In matrix form: let \(\mathbf{a}_1,\ldots,\mathbf{a}_m \in \mathbb{R}^n\) and form the matrix whose columns are the \(\mathbf{a}_i\)’s

\[\begin{split} A = \begin{pmatrix} | & & | \\ \mathbf{a}_1 & \ldots & \mathbf{a}_m \\ | & & | \end{pmatrix}. \end{split}\]

Note that \(A\mathbf{x}\) is the following linear combination of the columns of \(A\): \(\sum_{j=1}^m x_j \mathbf{a}_j\). Hence \(\mathbf{a}_1,\ldots,\mathbf{a}_m\) are linearly independent if and only if \(A \mathbf{x} = \mathbf{0} \implies \mathbf{x} = \mathbf{0}\). In terms of the null space of \(A\), this last condition translates into \(\mathrm{null}(A) = \{\mathbf{0}\}\).

Equivalently, \(\mathbf{a}_1,\ldots,\mathbf{a}_m\) are linearly dependent if and only if \(\exists \mathbf{x}\neq \mathbf{0}\) such that \(A \mathbf{x} = \mathbf{0}\). Put differently, this last condition means that there is a nonzero vector in the null space of \(A\).

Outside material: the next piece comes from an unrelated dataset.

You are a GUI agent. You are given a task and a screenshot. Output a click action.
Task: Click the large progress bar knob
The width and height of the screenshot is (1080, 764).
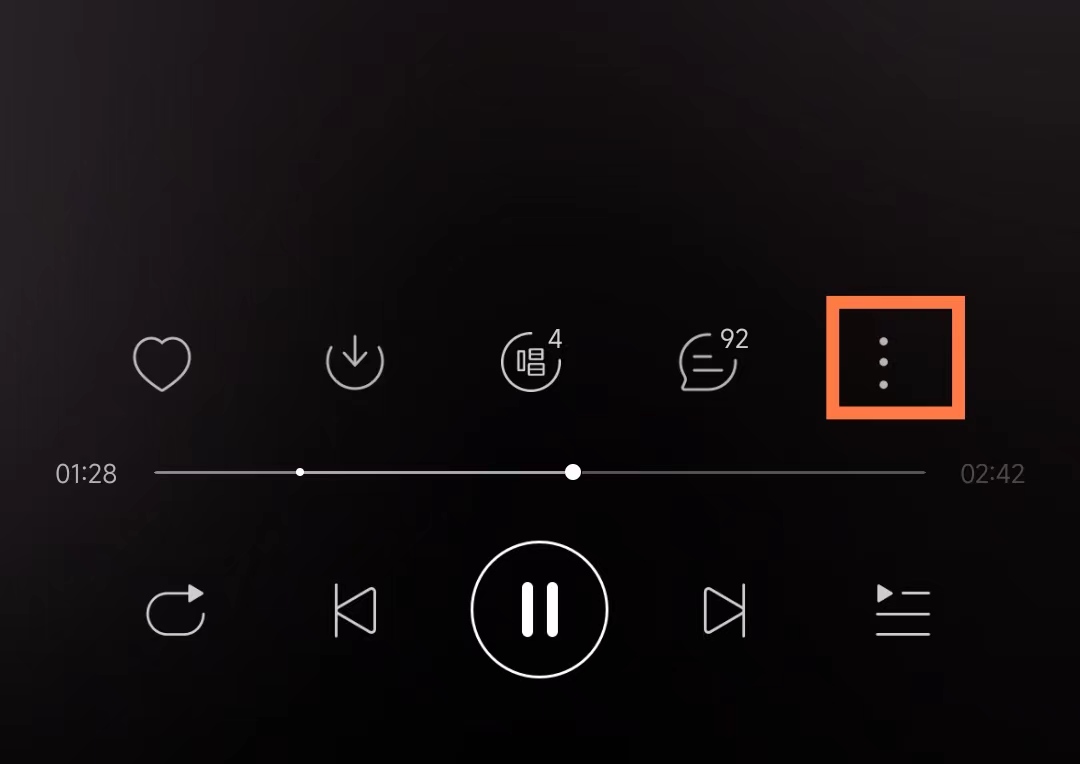pos(572,472)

In this book, we will typically not be interested in checking these types of conditions by hand, but here is a simple example.

EXAMPLE: (Checking linear independence by hand) Suppose we have the following vectors

\[\begin{split} \mathbf{v}_1 = \begin{pmatrix} 1 \\ 2 \\ 3 \end{pmatrix}, \quad \mathbf{v}_2 = \begin{pmatrix} 0 \\ 1 \\ 4 \end{pmatrix}, \quad \mathbf{v}_3 = \begin{pmatrix} 5 \\ 6 \\ 0 \end{pmatrix}. \end{split}\]

To determine if these vectors are linearly independent, we need to check if the equation

\[ \alpha_1 \mathbf{v}_1 + \alpha_2 \mathbf{v}_2 + \alpha_3 \mathbf{v}_3 = \mathbf{0} \]

implies \(\alpha_1 = 0\), \(\alpha_2 = 0\), and \(\alpha_3 = 0\).

Substituting the vectors, we get

\[\begin{split} \alpha_1 \begin{pmatrix} 1 \\ 2 \\ 3 \end{pmatrix} + \alpha_2 \begin{pmatrix} 0 \\ 1 \\ 4 \end{pmatrix} + \alpha_3 \begin{pmatrix} 5 \\ 6 \\ 0 \end{pmatrix} = \begin{pmatrix} 0 \\ 0 \\ 0 \end{pmatrix} \end{split}\]

This gives us the following system of equations

\[\begin{split} \begin{cases} \alpha_1 + 5\alpha_3 = 0 \\ 2\alpha_1 + \alpha_2 + 6\alpha_3 = 0 \\ 3\alpha_1 + 4\alpha_2 = 0 \end{cases}. \end{split}\]

We solve this system step-by-step.

From the first equation, we have

\[ \alpha_1 + 5\alpha_3 = 0 \implies \alpha_1 = -5\alpha_3. \]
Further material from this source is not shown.